Scientists have been trying to solve the mysteries of sleep for as long as we’ve been tossing and turning. There are plenty of suggested cures for sleeplessness — avoiding caffeine, alcohol, and computer screens before bedtime; ramping up your exercise; skipping midday naps; and the like. But there’s little consensus on what might be happening physiologically to make us more or less likely to snooze.
Researchers at Harvard Medical School recently entered the debate with a study suggesting it may be connected to the body’s immune response, specifically certain types of brain-based immune proteins known as NLRP3 inflammasome. When the brain detects inflammation in the body, it releases a sleep-inducing immune molecule called interleukin-1 beta.
Lead study author Mark Zielinski, PhD, and his team subjected two groups of mice to sleep deprivation and bacterial exposure. They found it triggered an immune response that led to better sleep in the control group with the NLRP3 inflammasome genes than in a group of mice without them.

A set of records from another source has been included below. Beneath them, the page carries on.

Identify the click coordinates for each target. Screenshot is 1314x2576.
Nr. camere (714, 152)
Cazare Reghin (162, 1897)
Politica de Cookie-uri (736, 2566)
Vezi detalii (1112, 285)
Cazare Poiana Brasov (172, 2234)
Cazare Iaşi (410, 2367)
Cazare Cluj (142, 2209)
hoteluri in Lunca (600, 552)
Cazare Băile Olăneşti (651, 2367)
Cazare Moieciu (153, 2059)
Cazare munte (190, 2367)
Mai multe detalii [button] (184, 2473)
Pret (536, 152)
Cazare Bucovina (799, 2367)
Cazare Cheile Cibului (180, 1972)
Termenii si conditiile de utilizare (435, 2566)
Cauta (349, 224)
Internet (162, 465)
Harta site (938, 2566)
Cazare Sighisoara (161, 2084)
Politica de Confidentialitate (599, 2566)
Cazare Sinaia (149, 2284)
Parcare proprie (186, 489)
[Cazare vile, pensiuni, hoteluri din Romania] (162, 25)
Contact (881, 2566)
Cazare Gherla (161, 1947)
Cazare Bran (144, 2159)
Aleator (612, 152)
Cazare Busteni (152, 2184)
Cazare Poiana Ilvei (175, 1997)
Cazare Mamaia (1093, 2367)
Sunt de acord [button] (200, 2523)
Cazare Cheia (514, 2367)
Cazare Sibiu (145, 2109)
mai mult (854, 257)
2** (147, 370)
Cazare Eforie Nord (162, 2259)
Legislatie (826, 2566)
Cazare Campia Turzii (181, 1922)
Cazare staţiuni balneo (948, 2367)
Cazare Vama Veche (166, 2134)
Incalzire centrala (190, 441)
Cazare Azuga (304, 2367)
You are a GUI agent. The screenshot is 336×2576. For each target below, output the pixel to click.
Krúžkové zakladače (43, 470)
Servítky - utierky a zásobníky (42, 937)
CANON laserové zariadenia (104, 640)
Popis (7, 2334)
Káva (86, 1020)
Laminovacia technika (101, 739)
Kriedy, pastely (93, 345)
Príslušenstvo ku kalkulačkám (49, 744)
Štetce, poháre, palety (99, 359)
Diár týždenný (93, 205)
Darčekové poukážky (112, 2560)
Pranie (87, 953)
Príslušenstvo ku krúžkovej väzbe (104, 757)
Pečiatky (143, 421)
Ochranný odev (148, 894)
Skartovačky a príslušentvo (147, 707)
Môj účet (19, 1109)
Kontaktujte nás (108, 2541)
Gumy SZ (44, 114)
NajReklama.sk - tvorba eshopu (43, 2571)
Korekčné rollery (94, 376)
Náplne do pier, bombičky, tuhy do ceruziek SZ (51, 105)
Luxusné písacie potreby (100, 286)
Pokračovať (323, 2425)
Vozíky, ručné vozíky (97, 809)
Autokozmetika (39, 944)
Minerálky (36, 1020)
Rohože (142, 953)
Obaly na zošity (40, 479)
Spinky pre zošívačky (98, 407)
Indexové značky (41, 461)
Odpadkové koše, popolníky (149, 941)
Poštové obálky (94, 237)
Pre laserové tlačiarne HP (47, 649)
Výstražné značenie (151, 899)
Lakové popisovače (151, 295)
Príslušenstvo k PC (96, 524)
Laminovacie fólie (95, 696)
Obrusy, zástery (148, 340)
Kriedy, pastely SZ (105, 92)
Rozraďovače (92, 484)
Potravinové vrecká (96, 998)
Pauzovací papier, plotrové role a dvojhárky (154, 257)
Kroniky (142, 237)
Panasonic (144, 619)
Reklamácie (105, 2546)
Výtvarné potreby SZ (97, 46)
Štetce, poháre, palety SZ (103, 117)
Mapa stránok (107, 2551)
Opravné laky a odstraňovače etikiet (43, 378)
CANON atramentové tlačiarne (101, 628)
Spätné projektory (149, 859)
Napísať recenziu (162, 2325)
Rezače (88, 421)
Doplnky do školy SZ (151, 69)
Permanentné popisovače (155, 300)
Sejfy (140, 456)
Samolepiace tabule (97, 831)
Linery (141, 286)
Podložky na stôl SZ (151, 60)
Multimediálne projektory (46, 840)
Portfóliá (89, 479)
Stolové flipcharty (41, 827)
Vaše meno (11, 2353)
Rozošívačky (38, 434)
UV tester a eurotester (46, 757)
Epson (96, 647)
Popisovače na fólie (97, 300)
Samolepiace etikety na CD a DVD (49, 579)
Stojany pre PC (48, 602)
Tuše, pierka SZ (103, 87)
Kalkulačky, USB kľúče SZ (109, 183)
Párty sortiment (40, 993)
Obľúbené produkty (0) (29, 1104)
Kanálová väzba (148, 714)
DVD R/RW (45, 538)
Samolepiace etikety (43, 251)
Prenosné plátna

“Our research points, for the first time, to the inflammasome acting as a universal sensing mechanism that regulates sleep,” says Zielinski. Those who lack the genes necessary to trigger this molecular action may be more prone to sleep disorders.
But DNA is not destiny. When researchers gave interleukin-1 beta to the mice without the gene, they found they enjoyed better sleep quality.
More research is needed, Zielinski says, but the study could lead to future treatment options for folks hoping for more shuteye.